Top of Source records

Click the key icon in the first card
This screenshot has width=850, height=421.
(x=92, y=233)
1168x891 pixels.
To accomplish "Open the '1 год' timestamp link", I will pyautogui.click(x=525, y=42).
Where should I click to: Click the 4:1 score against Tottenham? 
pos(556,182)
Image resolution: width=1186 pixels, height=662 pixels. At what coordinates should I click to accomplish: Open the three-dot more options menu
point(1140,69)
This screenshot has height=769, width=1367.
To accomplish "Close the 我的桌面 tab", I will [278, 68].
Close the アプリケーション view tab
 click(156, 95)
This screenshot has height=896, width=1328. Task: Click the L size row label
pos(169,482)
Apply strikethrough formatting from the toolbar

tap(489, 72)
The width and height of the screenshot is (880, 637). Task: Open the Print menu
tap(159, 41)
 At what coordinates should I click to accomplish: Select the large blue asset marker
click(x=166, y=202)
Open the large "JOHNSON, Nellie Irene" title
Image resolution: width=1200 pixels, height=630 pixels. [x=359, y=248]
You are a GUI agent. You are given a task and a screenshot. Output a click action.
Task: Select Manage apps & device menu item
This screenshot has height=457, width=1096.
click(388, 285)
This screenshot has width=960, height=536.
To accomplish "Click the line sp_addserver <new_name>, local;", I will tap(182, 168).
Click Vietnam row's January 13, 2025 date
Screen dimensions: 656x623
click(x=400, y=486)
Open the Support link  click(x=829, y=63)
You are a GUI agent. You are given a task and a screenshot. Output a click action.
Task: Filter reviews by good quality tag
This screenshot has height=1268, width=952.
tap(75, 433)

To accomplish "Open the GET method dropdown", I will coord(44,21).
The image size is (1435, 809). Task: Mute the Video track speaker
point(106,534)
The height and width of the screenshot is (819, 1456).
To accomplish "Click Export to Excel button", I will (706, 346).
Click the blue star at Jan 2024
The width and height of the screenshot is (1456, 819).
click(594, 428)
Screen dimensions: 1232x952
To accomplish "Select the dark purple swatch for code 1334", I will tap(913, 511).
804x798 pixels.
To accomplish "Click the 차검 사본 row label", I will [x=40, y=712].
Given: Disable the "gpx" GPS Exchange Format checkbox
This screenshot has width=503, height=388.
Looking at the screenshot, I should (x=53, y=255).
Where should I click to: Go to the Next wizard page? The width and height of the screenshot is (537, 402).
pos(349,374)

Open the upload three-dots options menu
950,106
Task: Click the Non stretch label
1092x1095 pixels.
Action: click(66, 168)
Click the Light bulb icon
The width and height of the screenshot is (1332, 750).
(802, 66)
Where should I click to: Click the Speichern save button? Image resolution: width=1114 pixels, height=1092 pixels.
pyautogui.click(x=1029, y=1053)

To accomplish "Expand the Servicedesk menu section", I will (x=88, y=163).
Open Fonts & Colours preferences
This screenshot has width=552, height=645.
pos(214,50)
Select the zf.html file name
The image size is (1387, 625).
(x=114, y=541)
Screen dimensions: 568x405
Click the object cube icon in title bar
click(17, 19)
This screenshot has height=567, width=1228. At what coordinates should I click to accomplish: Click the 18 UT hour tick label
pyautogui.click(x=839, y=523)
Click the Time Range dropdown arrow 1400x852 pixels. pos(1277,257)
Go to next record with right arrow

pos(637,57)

Bottom of Source records

*Task objective:* Write out an exact copy of every record shown above.

*Response:*
Click the key icon in the first card
This screenshot has width=850, height=421.
(x=92, y=233)
1168x891 pixels.
To accomplish "Open the '1 год' timestamp link", I will pyautogui.click(x=525, y=42).
Where should I click to: Click the 4:1 score against Tottenham? 
pos(556,182)
Image resolution: width=1186 pixels, height=662 pixels. At what coordinates should I click to accomplish: Open the three-dot more options menu
point(1140,69)
This screenshot has height=769, width=1367.
To accomplish "Close the 我的桌面 tab", I will [278, 68].
Close the アプリケーション view tab
 click(156, 95)
This screenshot has height=896, width=1328. Task: Click the L size row label
pos(169,482)
Apply strikethrough formatting from the toolbar

tap(489, 72)
The width and height of the screenshot is (880, 637). Task: Open the Print menu
tap(159, 41)
 At what coordinates should I click to accomplish: Select the large blue asset marker
click(x=166, y=202)
Open the large "JOHNSON, Nellie Irene" title
Image resolution: width=1200 pixels, height=630 pixels. [x=359, y=248]
You are a GUI agent. You are given a task and a screenshot. Output a click action.
Task: Select Manage apps & device menu item
This screenshot has height=457, width=1096.
click(388, 285)
This screenshot has width=960, height=536.
To accomplish "Click the line sp_addserver <new_name>, local;", I will tap(182, 168).
Click Vietnam row's January 13, 2025 date
Screen dimensions: 656x623
click(x=400, y=486)
Open the Support link  click(x=829, y=63)
You are a GUI agent. You are given a task and a screenshot. Output a click action.
Task: Filter reviews by good quality tag
This screenshot has height=1268, width=952.
tap(75, 433)

To accomplish "Open the GET method dropdown", I will coord(44,21).
The image size is (1435, 809). Task: Mute the Video track speaker
point(106,534)
The height and width of the screenshot is (819, 1456).
To accomplish "Click Export to Excel button", I will (706, 346).
Click the blue star at Jan 2024
The width and height of the screenshot is (1456, 819).
click(594, 428)
Screen dimensions: 1232x952
To accomplish "Select the dark purple swatch for code 1334", I will tap(913, 511).
804x798 pixels.
To accomplish "Click the 차검 사본 row label", I will [x=40, y=712].
Given: Disable the "gpx" GPS Exchange Format checkbox
This screenshot has width=503, height=388.
Looking at the screenshot, I should (x=53, y=255).
Where should I click to: Go to the Next wizard page? The width and height of the screenshot is (537, 402).
pos(349,374)

Open the upload three-dots options menu
950,106
Task: Click the Non stretch label
1092x1095 pixels.
Action: click(66, 168)
Click the Light bulb icon
The width and height of the screenshot is (1332, 750).
(802, 66)
Where should I click to: Click the Speichern save button? Image resolution: width=1114 pixels, height=1092 pixels.
pyautogui.click(x=1029, y=1053)

To accomplish "Expand the Servicedesk menu section", I will (x=88, y=163).
Open Fonts & Colours preferences
This screenshot has width=552, height=645.
pos(214,50)
Select the zf.html file name
The image size is (1387, 625).
(x=114, y=541)
Screen dimensions: 568x405
Click the object cube icon in title bar
click(17, 19)
This screenshot has height=567, width=1228. At what coordinates should I click to accomplish: Click the 18 UT hour tick label
pyautogui.click(x=839, y=523)
Click the Time Range dropdown arrow 1400x852 pixels. pos(1277,257)
Go to next record with right arrow

pos(637,57)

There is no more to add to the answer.